▶ Prompt
Pull every line containing "dimensions" from the data.

▶ Pixel coordinate grounding data
____________

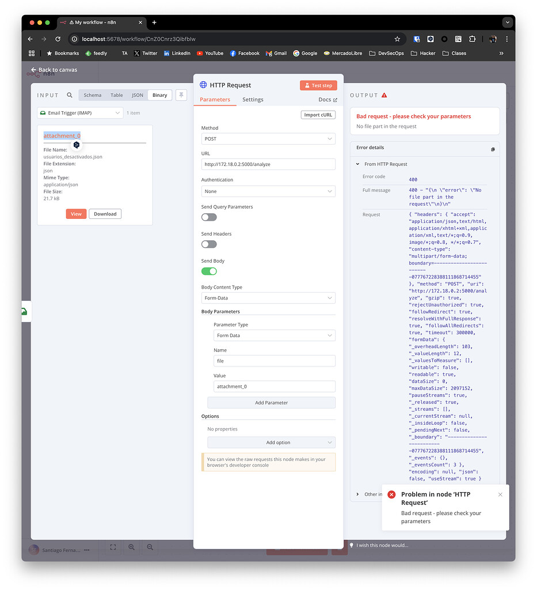Click the fit-to-view icon near the zoom controls

[113, 547]
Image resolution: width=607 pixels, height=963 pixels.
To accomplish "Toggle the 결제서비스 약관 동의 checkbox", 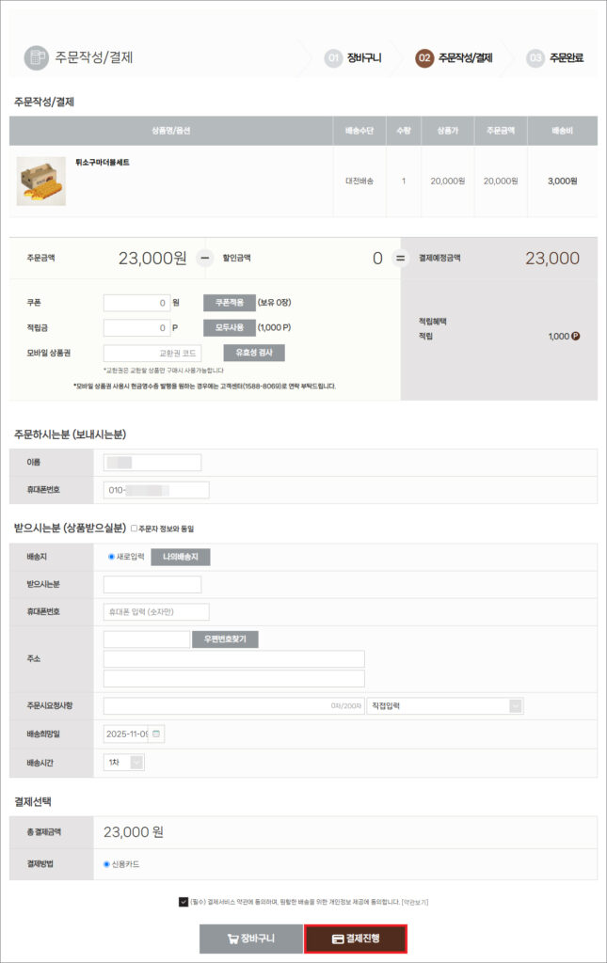I will 183,901.
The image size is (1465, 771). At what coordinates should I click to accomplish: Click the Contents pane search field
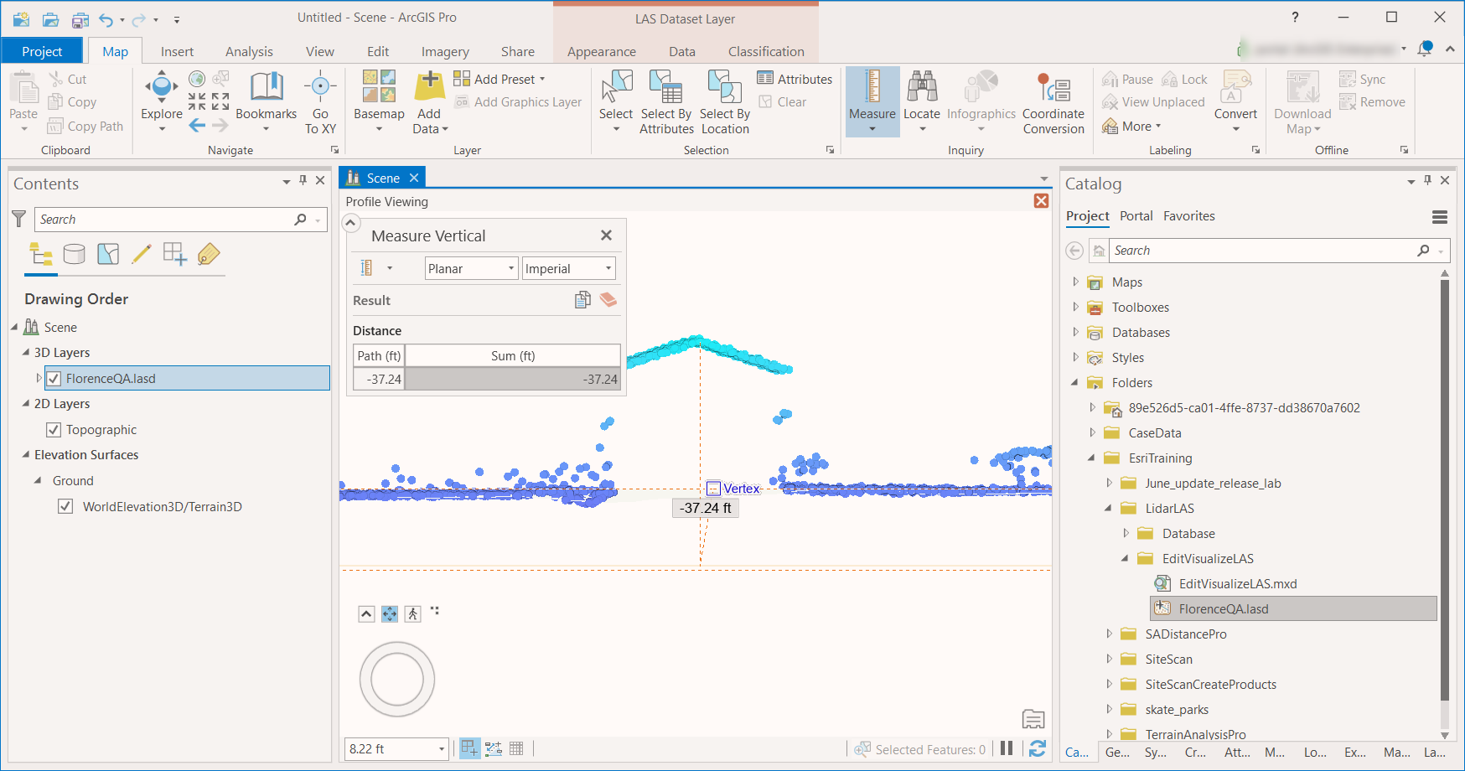pos(163,220)
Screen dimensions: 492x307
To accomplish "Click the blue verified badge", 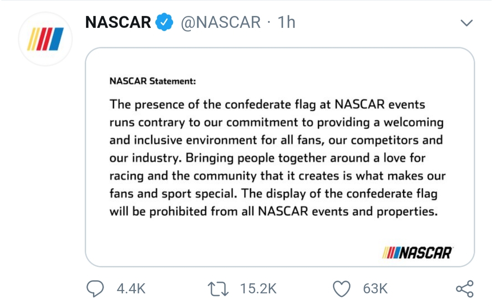I will pos(164,22).
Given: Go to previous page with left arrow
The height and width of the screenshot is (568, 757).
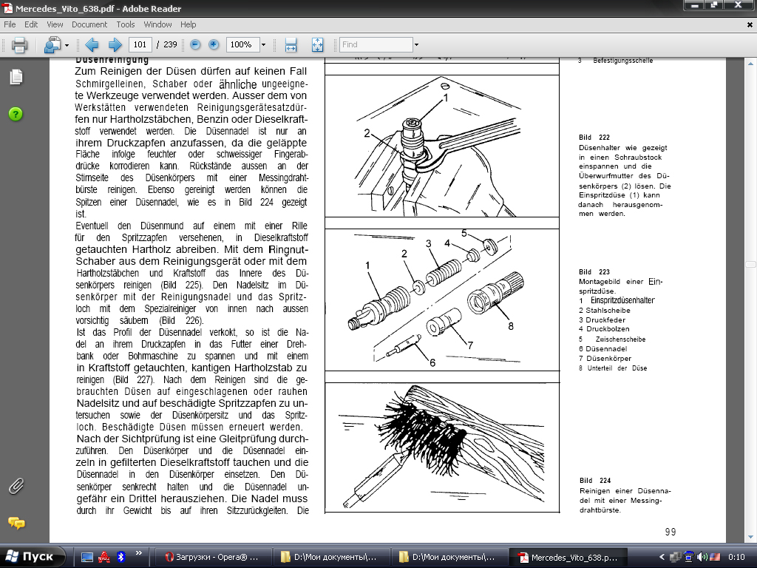Looking at the screenshot, I should (x=91, y=45).
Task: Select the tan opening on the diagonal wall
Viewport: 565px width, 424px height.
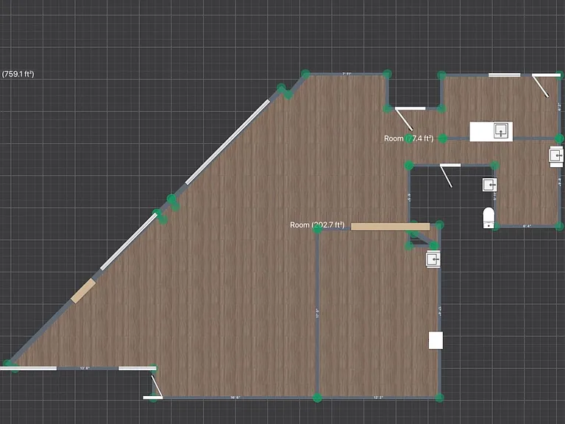Action: click(x=83, y=291)
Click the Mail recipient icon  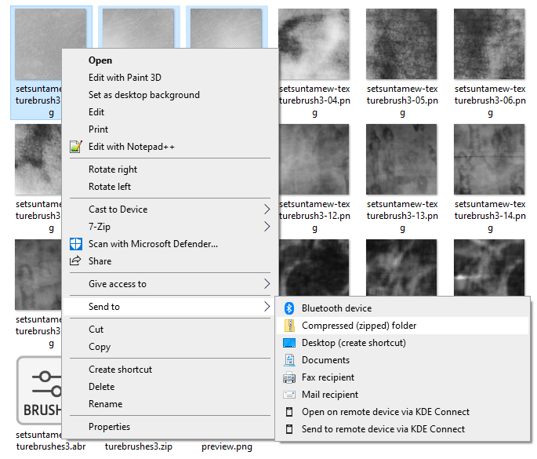tap(288, 395)
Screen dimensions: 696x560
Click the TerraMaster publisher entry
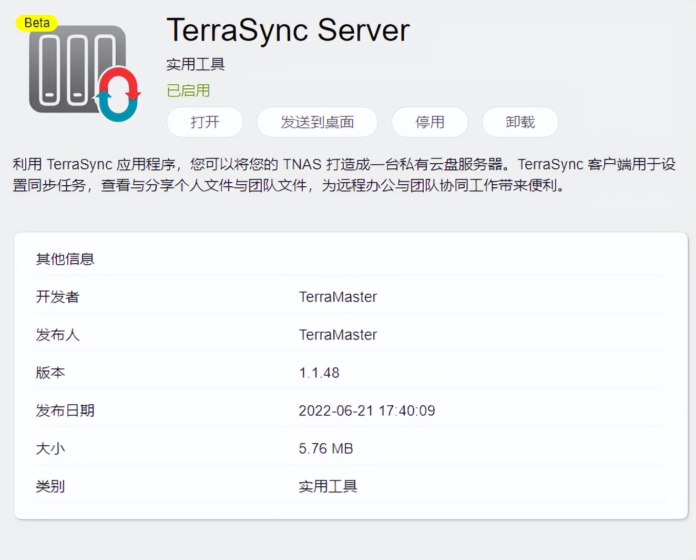337,335
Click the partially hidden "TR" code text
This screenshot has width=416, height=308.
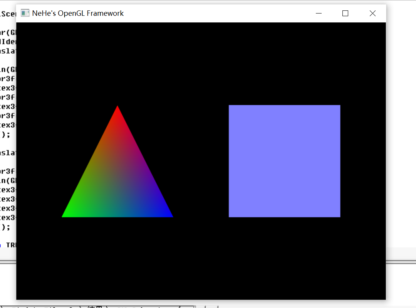pyautogui.click(x=11, y=245)
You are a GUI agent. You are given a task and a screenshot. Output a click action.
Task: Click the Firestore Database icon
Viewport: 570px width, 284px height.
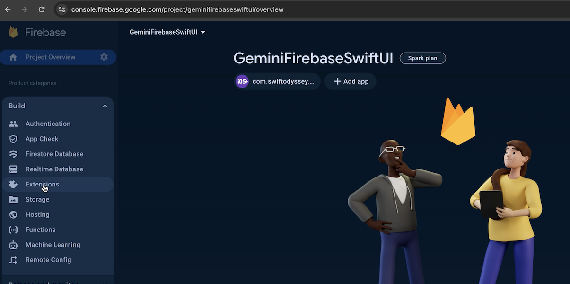13,154

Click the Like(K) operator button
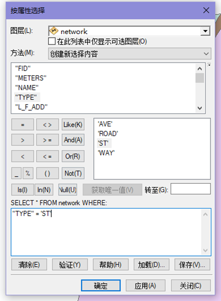[x=73, y=125]
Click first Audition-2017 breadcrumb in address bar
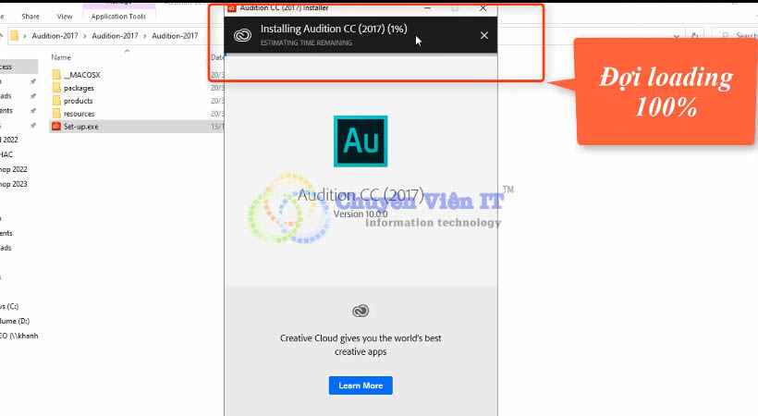The image size is (758, 416). (55, 36)
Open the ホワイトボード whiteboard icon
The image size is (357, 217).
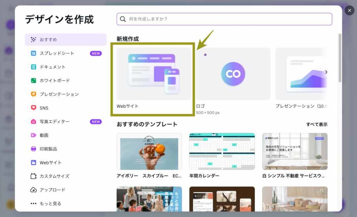point(33,81)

____________

▶ Exercise output
Screen dimensions: 492x307
Screen dimensions: 696x560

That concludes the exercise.